I ignore her, lining up all the now-clean coffee mugs on a towel spread out on the counter next to the sink and taking a step back to admire them.
“Did I tell you Benjamin wants me to get rid of all my coffee mugs and order matching ones for the stores?”
She gasps, grabbing a hot pink and blue mug with the word Dallas written across the center in white, hugging it to her chest.
“I’m so glad I didn’t let you know I was starting to feel bad for the guy. Let’s kill him. I know people who can make it look like an accident,” Bettie tells me in complete seriousness.
“You felt bad for him?” I ask in shock, wiping my wet hands on the apron tied around my waist as I turn to look at her.
Yes, I zero in on that instead of her comment about killing my ex-boyfriend. If one more person walks in the door and asks me about my wedding, I won’t care about making his death look like an accident.
“Only for a second. I mean, you’ve been with the guy for five years. He was here when you opened Liquid Crack, and even though he’s a pompous asshole who wears entirely too much hair gel, you dumped him when he proposed, the same day you signed the papers to franchise this place,” she reminds me.
When she sees my eyes widen with guilt, she quickly sets the coffee mug down and rests her hands on my shoulders.
“I said only for a second,” Bettie repeats. “Any man who wants to get rid of coffee cups you’ve been collecting since you were a kid deserves to be dumped. And castrated. Possibly poisoned with a side of head-and-eyebrow shaving while he’s sleeping.”
While it’s true that I broke up with Benjamin when he proposed, a few hours after my final meeting with the lawyers to sign the paperwork to make Liquid Crack a franchise, I didn’t want anyone thinking I said no because of my business and where it was going. I said no because I didn’t want to get married. To anyone. I said no because growing up in Bald Knob, you had two choices – get married to someone you’d known since birth and start popping out kids, or get the fuck out of there and get a life. I chose option two and I learned how to be a strong, independent business woman. I loved Benjamin and we had a pretty good relationship, up until the franchise discussions started six months ago. He wanted to change everything that made Liquid Crack what it is today.
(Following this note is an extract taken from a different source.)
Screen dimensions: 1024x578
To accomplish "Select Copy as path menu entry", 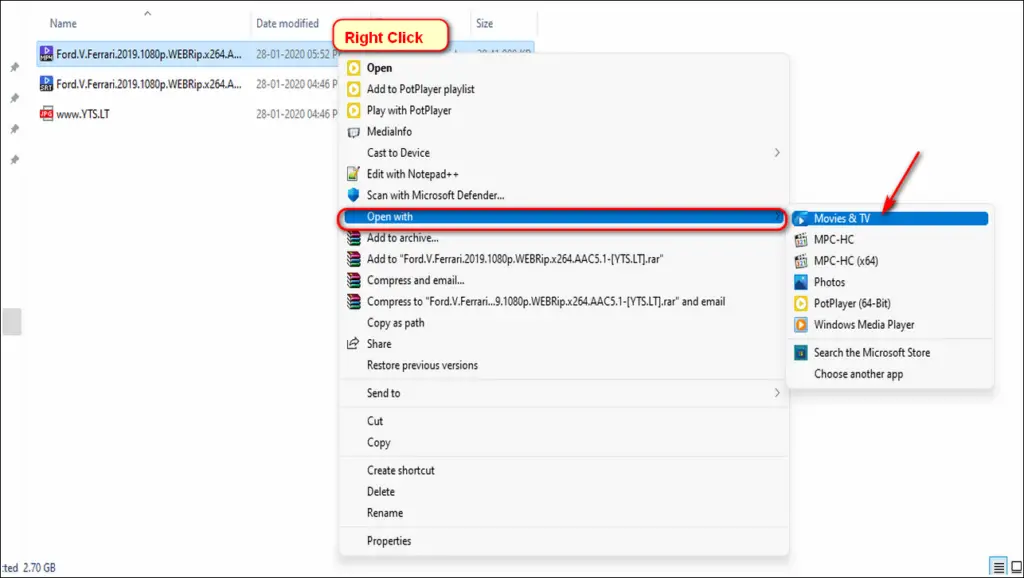I will tap(395, 323).
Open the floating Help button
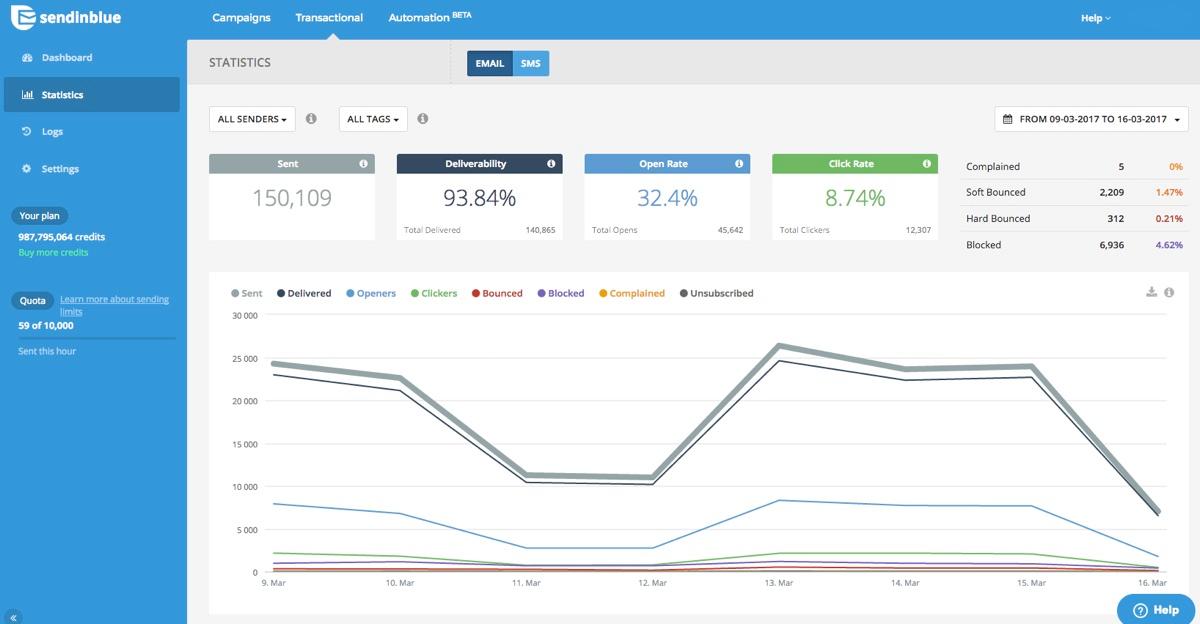1200x624 pixels. [1156, 610]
He wanted to make it uniform and corporate and just like every other coffee shop franchise all over the world. We’d done nothing but fight about it for months and his proposal honestly did surprise me at the time. I thought we were on our way to ending things and here he was planning for our future.
The coffee mug fight right before I left to sign the papers was the final nail in the coffin of our relationship as far as I was concerned. Every single mug in this place that people use when they stay to drink their coffees are mine. Growing up in a small town, I had nothing but time on my hands to dream about my future and all the places I wanted to go when I was finally old enough to leave. Anytime someone I knew went on vacation, I always asked them to bring me back a coffee mug. In a place where everyone knows your business, it didn’t take long for the entire town to know about my coffee mug collection and help contribute to it over the years. When it was my turn to travel, and when I finally had the money to do so, I kept up with the tradition, always grabbing a mug from the airport gift shop on my way out of town.
I love that my shop doesn’t have boring, matching coffee mugs. I love that when you come in, you never know if you’ll be drinking out of a London cup with Big Ben on it, or an Orlando one with Mickey Mouse ears.
“So, if Benjamin wanting to do away with the mugs gets him castrated and poisoned, do I even want to know what would happen to him if I told you he wanted to change the name of the shop?” I ask, taking a step back when her nostrils flare and she growls low in her throat.
“Excuse me? Can I get a triple, Venti, soy, half-sweet, non-fat, Caramel Macchiato? With extra Caramel drizzle?”
Bettie and I turn to see a twenty-something woman standing on the other side of the counter and looking up at the menu board in confusion. I knew as soon as the first couple of words left her mouth that this wouldn’t end well. The majority of young women who frequent Liquid Crack are college students from DePaul. Some of them are normal and order their coffees like the smart, college-educated people they are, while others are like this chick. They speak every sentence with an upward inflection, like every word out of their mouth is a question and they have no idea what the fuck they’re doing.
“We should go for drinks later?”
“I just bought these new jeans, but I’m not sure they look good?”